The lead seems to be melting, boiling with huge, black bubbles sliding along its surface, and dense smoke rising from the depths of the cauldron. It won't be long now. You add a handful of dirt dug from a fresh grave, three nuts from a hazel tree, and a drop of your own blood. You read an incantation in an old language filled with thick, unpleasant vowel sounds, all the while fighting your tongue to keep from stuttering. Then you sprinkle in a few necessary herbs-- all stolen from the disused storeroom, because you haven't any money left, except for the ten galleons in your pocket, and those wouldn't have been enough to by a single vial. You tell yourself money won't be a problem if what you're attempting works, and you tell yourself it will work. When you have the stone, you'll be able to pluck gold from the air, but there are steps to go through before that, and the first will be the hardest.
For a few uncomfortable seconds, you begin to wonder what your year-mates would think seeing you here, a deserter and a failure, cowering away in your filthy robes. You imagine Parkinson's disgust, Goyle's confusion, Crabbe's clumsy empathy. You think of Weasley's idiotic smugness and Granger's self-satisfied pity, and you think of Potter, because, no matter how you try, you can't not think of Potter and what he would do and what he would say and how he probably wouldn't be at all surprised to find you like this.

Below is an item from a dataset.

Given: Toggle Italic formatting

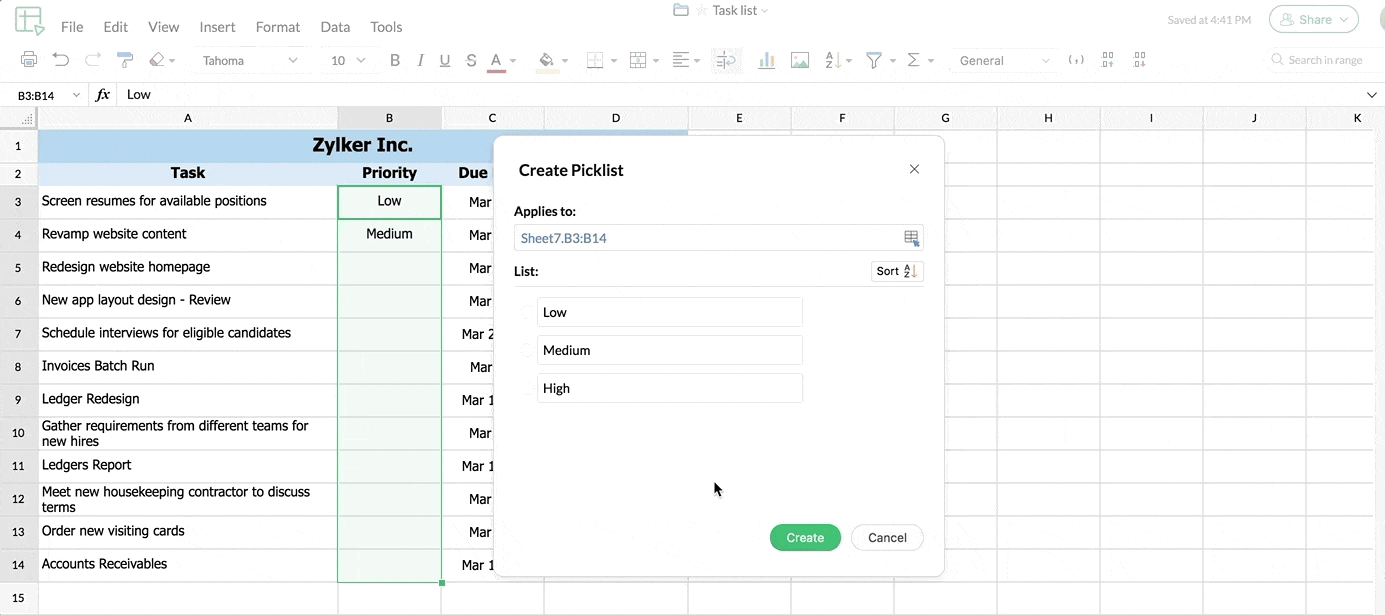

You hate him. You hate him so much that it burns and freezes and ties your insides in knots. You hate him in a vicious, violent way that makes you wish he were still alive so you could gut him using nothing more than your hands. You hate him in a nervous, jumpy way that has you glancing in shadows and dark corners with curses caught in your throat to use incase he happens to be there despite the fact that he's dead. And once, you hated him in a calm, easy way as careless as your own breathing and so much a part of you that you were always able go on normally, as if it wasn't there at all. And then you couldn't, because he wasn't there anymore, and you don't think anything can be the same after that.
You hate him more than you have ever hated or loved or wanted or didn't want anything in your life, and he died before you could face him on your terms, before you could be granted a single victory against him, and for that, you hate him even more, so much that you would willingly destroy yourself for just a chance to beat him.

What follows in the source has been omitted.